AI Can Learn Scientific Taste: Summary

Summary (Overview)

  • Proposes RLCF (Reinforcement Learning from Community Feedback): A novel training paradigm that uses large-scale community feedback (e.g., citations) as supervision to teach AI models scientific taste—the capacity to judge and propose high-impact research ideas.
  • Trains Scientific Judge: A generative reward model trained on 700K field- and time-matched paper pairs from SciJudgeBench to predict which paper has higher potential impact (via citations). It significantly outperforms state-of-the-art LLMs (e.g., GPT-5.2, Gemini 3 Pro) and generalizes across time, fields, and peer-review preferences.
  • Trains Scientific Thinker: A policy model trained via Comparison-Based GRPO using Scientific Judge as a reward model. It learns to propose follow-up research ideas with higher potential impact than strong baselines, demonstrating improved scientific ideation.
  • Demonstrates Scalability and Generalization: Shows that learning scientific judgement scales log-linearly with data and model size. The learned "taste" transfers to future papers, unseen scientific fields, and different evaluation metrics (citations to peer-review scores).
  • Key Finding: Scientific taste is not a mystical human trait but a learnable objective from community signals, marking a significant step toward human-level AI scientists.

Introduction and Theoretical Foundation

The paper defines scientific taste as the capacity to judge and propose research ideas with high potential impact, a hallmark of great scientists. While recent AI research has focused on improving AI scientists' executive capabilities (e.g., literature search, automated experimentation), enhancing their scientific taste remains underexplored.

The theoretical foundation draws from philosophical notions of taste (Hume, Kant) as a shared community standard rather than individual preference. In science, this community verdict is reflected through long-term interactions, primarily via citations, which serve as a proxy for a paper's impact.

The authors formalize key concepts:

  • Potential Impact (I(p)I(p)): The cumulative expected citations of a paper pp.

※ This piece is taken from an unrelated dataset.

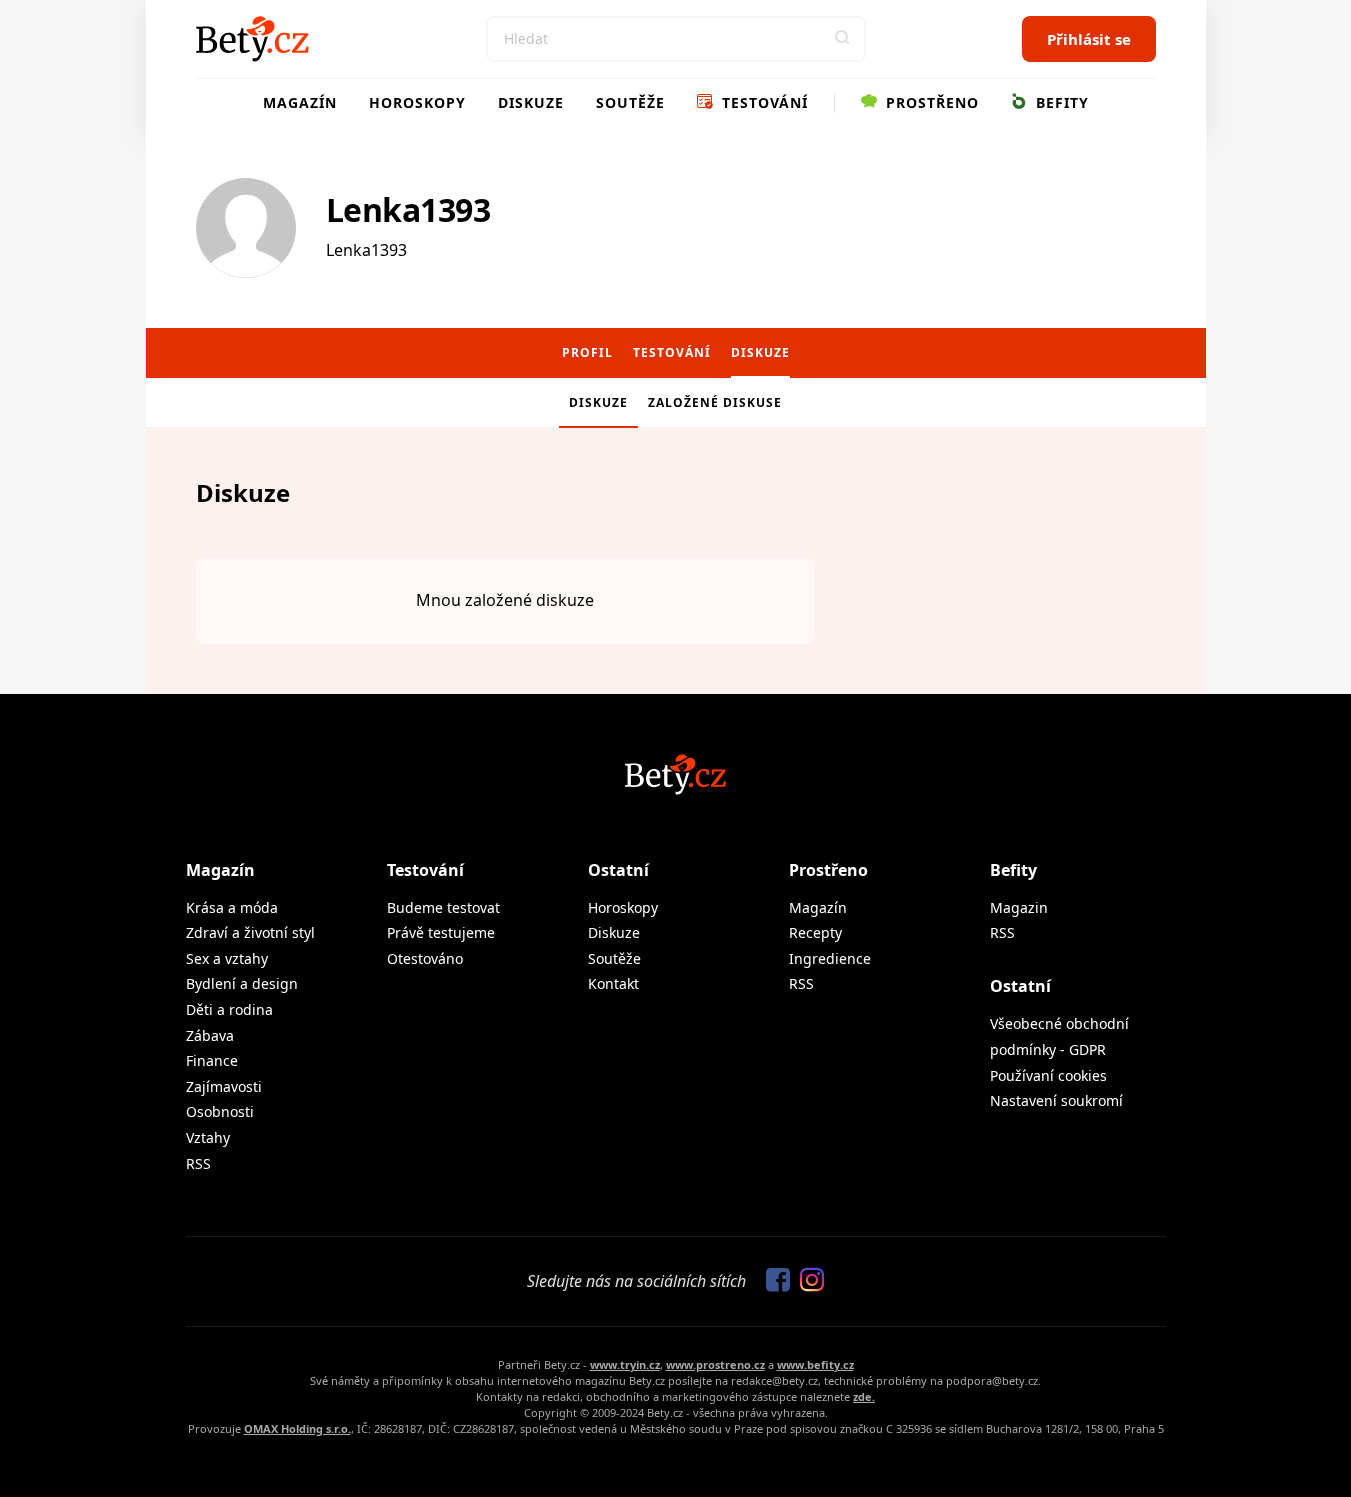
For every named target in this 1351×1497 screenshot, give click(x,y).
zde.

I(p)=limNt=1NE[ct(p)]I(p) = \lim_{N \to \infty} \sum_{t=1}^{N} \mathbb{E}[c_t(p)] where ct(p)c_t(p) is citations in year tt.
  • Judgement Capability (JudgeCap($\theta$)): A model θ\theta's accuracy at comparing the impact of two papers (pa,pb)(p_a, p_b) from a matched distribution D\mathcal{D}. JudgeCap(θ)=E(pa,pb)D[1[Judgeθ(pa,pb)=y(pa,pb)]]\text{JudgeCap}(\theta) = \mathbb{E}_{(p_a,p_b)\sim\mathcal{D}}[\mathbb{1}[\text{Judge}_\theta(p_a, p_b) = y(p_a, p_b)]] where y(pa,pb)=1y(p_a, p_b)=1 if I(pa)>I(pb)I(p_a) > I(p_b).
  • Ideation Capability (ThinkerCap($\phi$)): The expected impact of ideas generated by a model ϕ\phi given a seed paper ss. ThinkerCap(ϕ)=EsS[I(Thinkerϕ(s))]\text{ThinkerCap}(\phi) = \mathbb{E}_{s\sim\mathcal{S}}[I(\text{Thinker}_\phi(s))]
  • Scientific Taste: The combination of high JudgeCap and high ThinkerCap.

The core idea is to formulate scientific taste learning as a preference modeling and alignment problem, using community feedback as the source of preference signals.

Methodology

The proposed Reinforcement Learning from Community Feedback (RLCF) paradigm consists of three stages (see Figure 2):

  1. Construct Community Preference: Build SciJudgeBench, a dataset of 700K pairwise comparisons. For each pair, two paper abstracts from the same field and publication year are matched, with the higher-cited paper labeled as preferred. This controls for field and time biases in raw citation counts.

  2. Preference Modeling (Train Scientific Judge): Train a generative reward model to predict the preferred paper in a pair. Training uses Group Relative Policy Optimization (GRPO). For an input xx (paper pair), the policy πθ\pi_\theta samples a group of GG outputs {oi}i=1G\{o_i\}_{i=1}^G (each containing reasoning and a prediction). The reward rir_i is 1 if the prediction matches the true label yy, else 0.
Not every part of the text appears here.